A lenda da perna cabeluda, uma das histórias mais intrigantes do imaginário popular pernambucano, tem um endereço específico para chamar de seu. Tudo começou na Rua Monteiro Lobato, conhecida como Rua do Amendoim, no bairro de Tiúma, em São Lourenço da Mata, região metropolitana do Recife. Nos anos 1970, moradores relatavam aparições de uma sombra com formato de perna humana, grande e coberta de pelos, que se movia sozinha pelas paredes e ruas à noite, aterrorizando a população.

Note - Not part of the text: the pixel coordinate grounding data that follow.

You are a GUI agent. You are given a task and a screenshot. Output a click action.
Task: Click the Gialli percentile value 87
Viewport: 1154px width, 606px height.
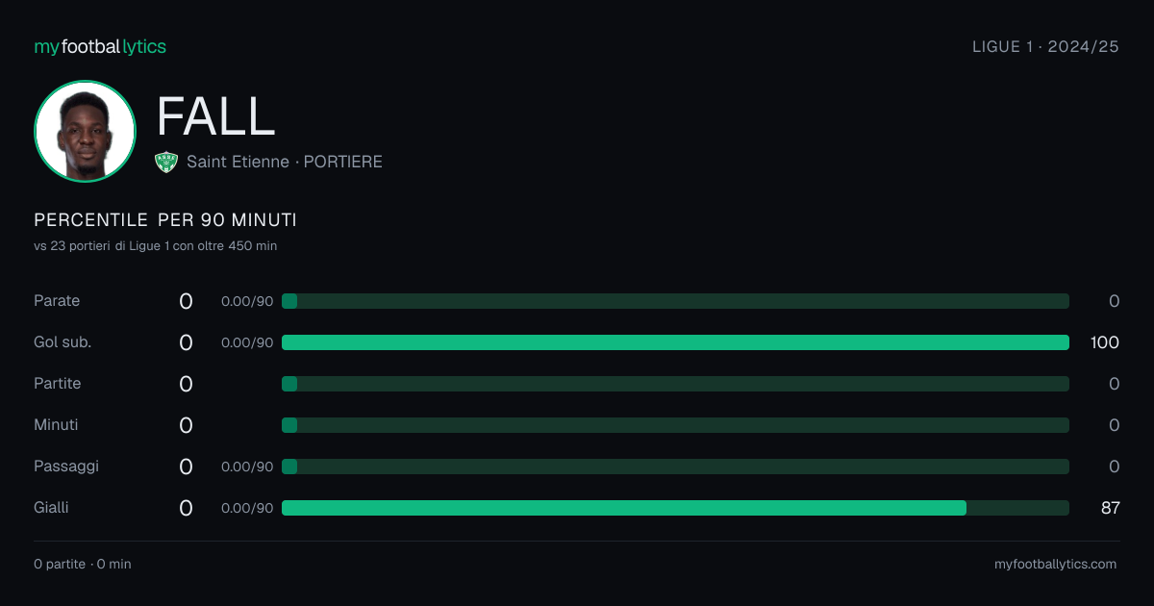pos(1110,508)
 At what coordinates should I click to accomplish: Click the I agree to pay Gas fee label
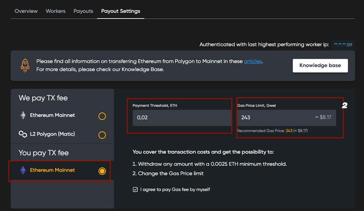point(175,189)
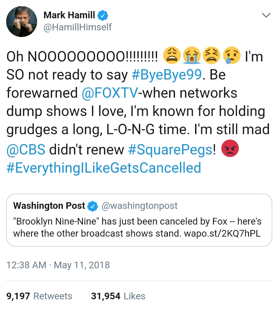Open Mark Hamill's profile picture
Viewport: 278px width, 309px height.
22,22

Os relatos dos moradores e a casa assombrada
Os primeiros boatos surgiram após uma denúncia na década de 1970, registrada até nos jornais da época. Até hoje, moradores mais antigos da região juram ter visto a figura misteriosa. O epicentro dos acontecimentos era a residência de número 13 da Rua Monteiro Lobato. O atual morador do imóvel, que muitos chamam de "casa assombrada", preferiu não comentar o caso, mas a memória do evento permanece viva entre os vizinhos.

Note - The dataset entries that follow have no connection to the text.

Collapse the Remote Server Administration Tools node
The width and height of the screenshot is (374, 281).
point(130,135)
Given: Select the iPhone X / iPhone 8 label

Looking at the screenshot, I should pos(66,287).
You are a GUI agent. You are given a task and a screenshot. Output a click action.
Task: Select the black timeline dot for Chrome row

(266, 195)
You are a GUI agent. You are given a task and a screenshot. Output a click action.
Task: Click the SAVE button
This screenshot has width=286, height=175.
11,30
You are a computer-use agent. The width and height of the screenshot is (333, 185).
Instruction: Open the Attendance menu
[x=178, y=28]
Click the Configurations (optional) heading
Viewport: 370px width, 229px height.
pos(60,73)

Dona de casa e testemunha ocular, Zenaide Batista conta que, pontualmente às 18h, uma sombra em forma de perna aparecia. "Eu digo porque eu fui, eu vi, que eu fui olhar de perto e vi", afirmou ela em depoimento. Outra vizinha, Adélia Maria do Nascimento, descreve a cena: "Era uma perna grande e ela ficava assim na parede, correndo". Ela garante que, curiosamente, não sentia medo ao observar a silhueta do membro decepado em movimento.
De caso policial a símbolo cultural
Com a ampla cobertura da mídia, os supostos ataques noturnos da perna cabeluda escalaram e se tornaram um "problema policial", alimentando um clima de pânico coletivo. Os jornais da época indicam que os eventos não se restringiram a Tiúma, ocorrendo também em locais como o Parque 13 de Maio, no Centro do Recife.
Há, porém, uma interpretação mais profunda para o fenômeno. Algumas versões sugerem que a lenda foi uma criação astuta de jornalistas pernambucanos. Eles usariam a história como um código para denunciar agressões policiais, especialmente contra grupos marginalizados, contornando assim a censura imposta pelo regime militar vigente.
O psicanalista e pesquisador Márisson Fraga corrobora essa visão. Ele afirma que o boato encontrou terreno fértil durante a repressão da ditadura militar. "Surge num período de muita insegurança, um período muito crítico. Em 1975, quando surge o boato da perna cabeluda, você tem ali um cenário sociológico que faz com que essa lenda encontre espaço no imaginário coletivo. Um retrato de um medo de uma geração", analisa.
A lenda no cinema e na cultura popular
O mito ultrapassou as barreiras do noticiário e se enraizou na cultura pernambucana, inspirando músicas, blocos de carnaval, literatura de cordel e, mais recentemente, filmes. A lenda ganhou projeção internacional ao ser retratada no filme "O Agente Secreto", do aclamado diretor recifense Kleber Mendonça Filho.
A obra foi escolhida como representante do Brasil na disputa por uma vaga no Oscar 2026 e recebeu três indicações ao Globo de Ouro. A repercussão do longa-metragem reacendeu o interesse e as dúvidas sobre a origem da assustadora perna.
Em outubro deste ano, a lenda saiu definitivamente do imaginário para ocupar o espaço físico: uma escultura gigante da perna cabeluda foi instalada na praça do Marco Zero, no Recife, para promover o filme "Recife Assombrado 2: A Maldição de Branca Dias". O episódio demonstra como uma história de terror local, nascida em uma rua simples do Grande Recife, transformou-se em um ícone duradouro do folclore urbano brasileiro.